The court’s analysis is pretty straightforward – First, what law applies? Answer: The parties agreed to apply the substantive law of Florida. Slip op. at 38. Second, what is Florida law on a failure to warn claim? Answer: “the plaintiff must prove that the warning to the physician was inadequate, that the inadequacy of the warning proximately caused his or her injury, and that he or she suffered an injury from using the drug.” Slip op. at 40. Third, did plaintiff fail to prove any of these elements? Answer: Yes, no proximate cause. Slip op. at 49.

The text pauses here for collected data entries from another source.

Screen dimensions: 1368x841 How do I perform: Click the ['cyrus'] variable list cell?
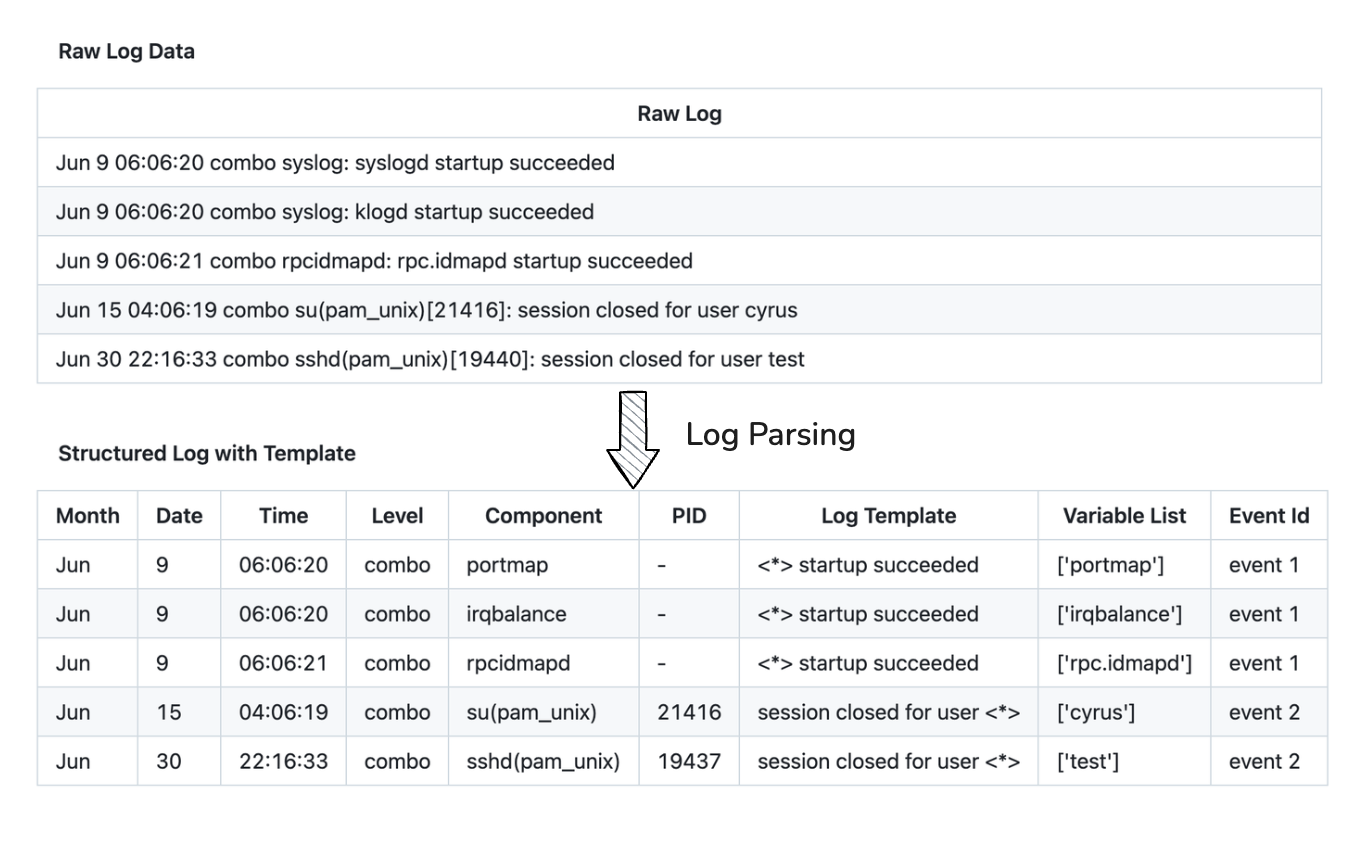[1095, 712]
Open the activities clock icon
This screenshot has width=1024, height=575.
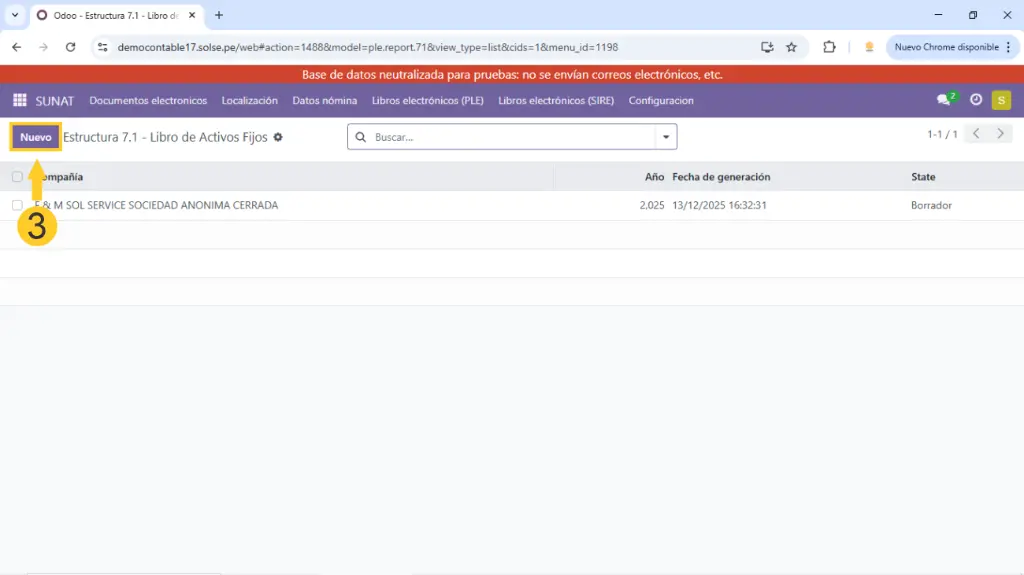[976, 100]
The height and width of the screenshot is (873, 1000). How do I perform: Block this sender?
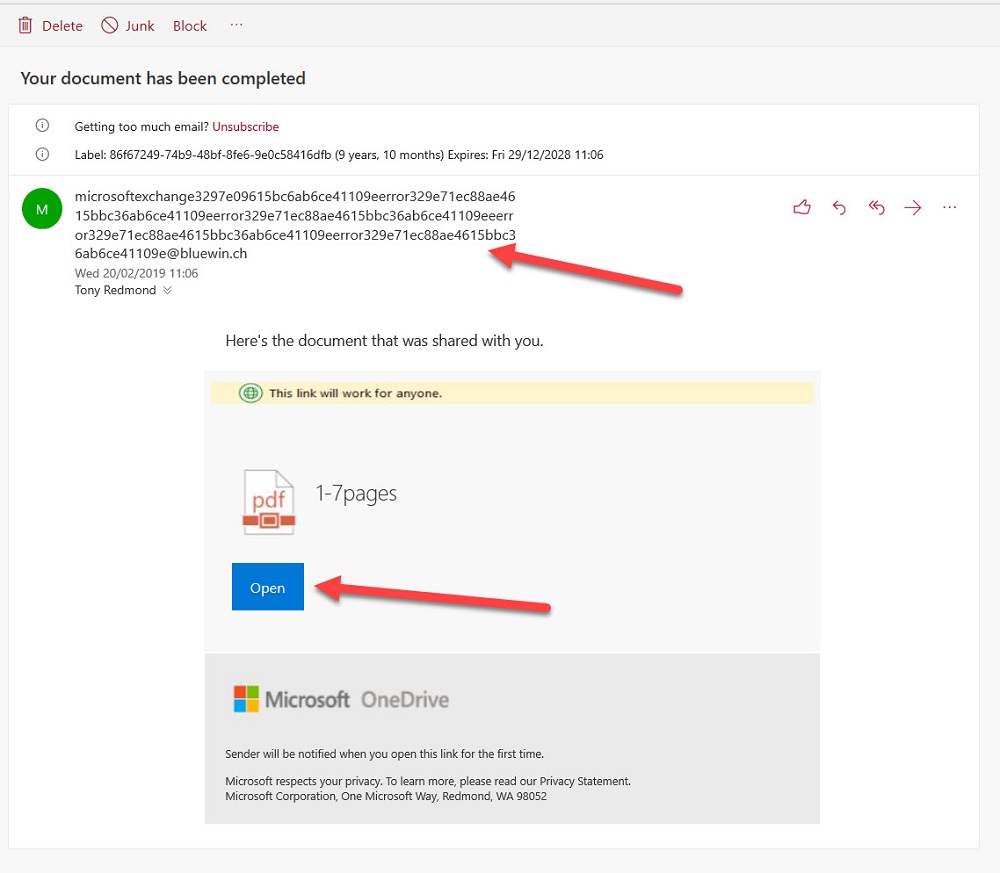click(189, 26)
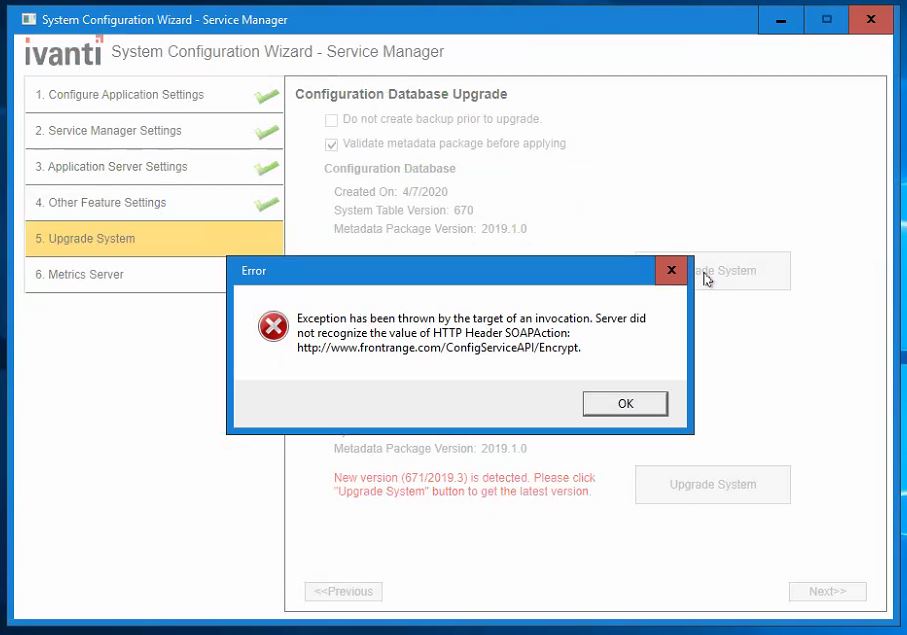The width and height of the screenshot is (907, 635).
Task: Click green checkmark beside Configure Application Settings
Action: click(x=266, y=96)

The deciding factor for the New Jersey Appellate Court was the controlling published decision by Florida’s intermediate appellate court in an Accutane case – Hoffman-La Roche, Inc. v. Mason, 27 So. 3d 75 (Fla. Dist. Ct. App. 2009), review denied, 37 So. 3d 848 (Fla. 2010). The trial court had distinguished that case as a short, per curiam “outlier.” But the appellate court ruled: “It is not our place . . . to second guess the appellate courts of Florida and the wisdom of their decisions. The published opinion in Mason, short and unsigned as it may be, is binding Florida precedent.” Slip op. at 44-45.

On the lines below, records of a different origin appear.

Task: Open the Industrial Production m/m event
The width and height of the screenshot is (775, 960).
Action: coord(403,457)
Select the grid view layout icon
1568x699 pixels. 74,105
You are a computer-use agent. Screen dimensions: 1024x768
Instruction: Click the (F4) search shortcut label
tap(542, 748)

On facts “markedly similar” to the New Jersey cases, the Mason court held that a critical consideration on proximate cause is “whether the doctors would have still prescribed the drug to plaintiffs, even if the manufacturer had supplied a more pointed warning.” Slip op. at 42 (citing Mason). In Mason, the prescribing physician testified that he “would still be willing to prescribe Accutane to his patients [today] even if there was evidence showing that it could cause IBD in rare cases.” Mason, 27 So. 3d at 77. And “even if the warning label contained all of the information suggested by [plaintiff’s] expert, he would still have prescribed the medication for [plaintiff].” Id.

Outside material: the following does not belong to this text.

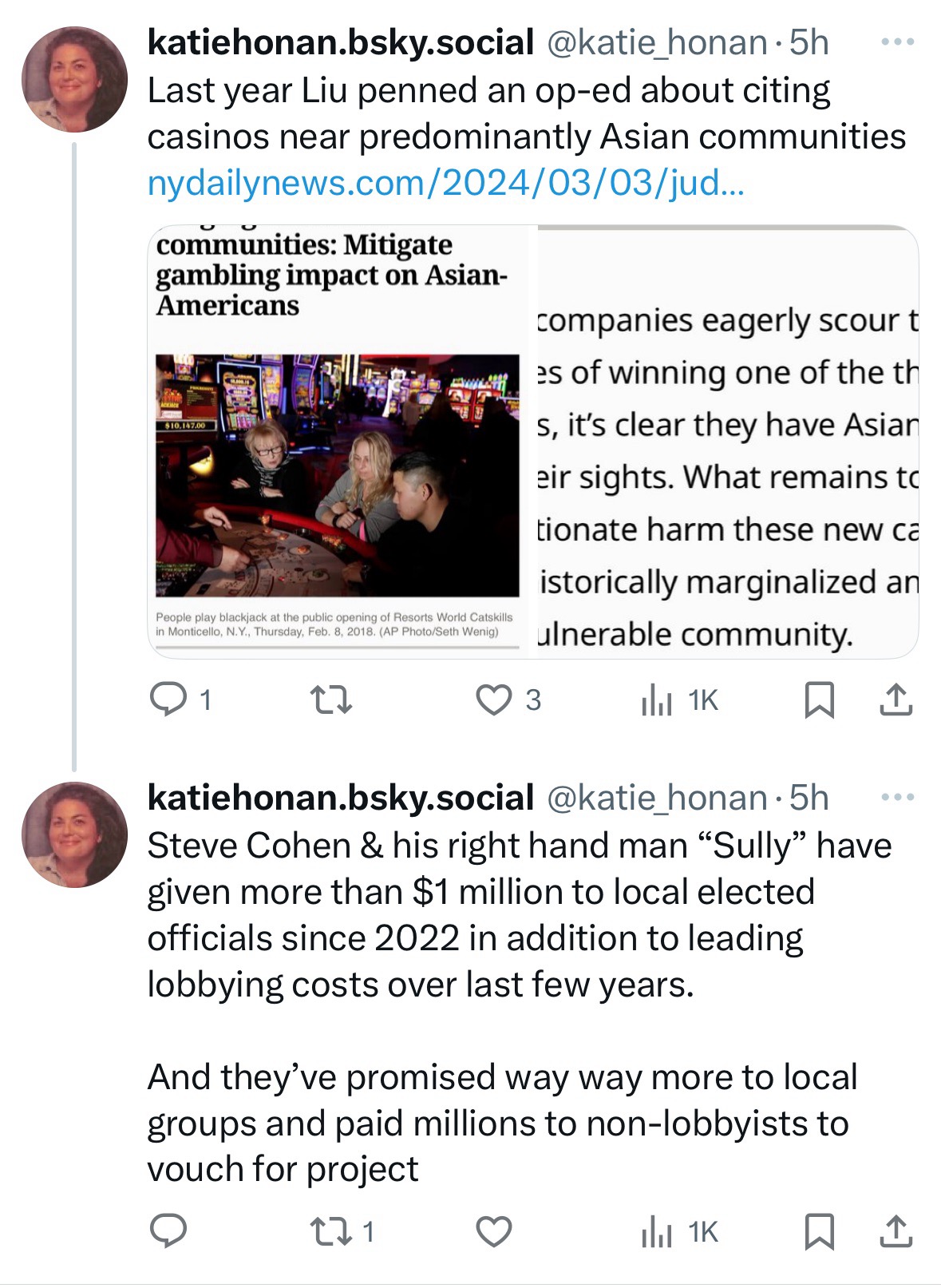Share the Steve Cohen tweet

Virtually identical testimony was given by the three prescribers in the New Jersey cases. Slip op. at 46-49. Therefore, because Mason is “the controlling Florida precedent, which must be applied here on the proximate cause issue,” slip op. at 44, the court held
This crucial testimony by each of the prescribing dermatologists clearly establishes that all three plaintiffs cannot surmount Mason’s binding legal test for proximate cause in a Florida learned intermediary situation. . . . [T]he inescapable conclusion is that the trial proofs failed in this case to establish proximate causation under controlling Florida precedent.
Slip op. at 49.
Jury verdicts reversed – final judgments in favor of defendants in all three cases.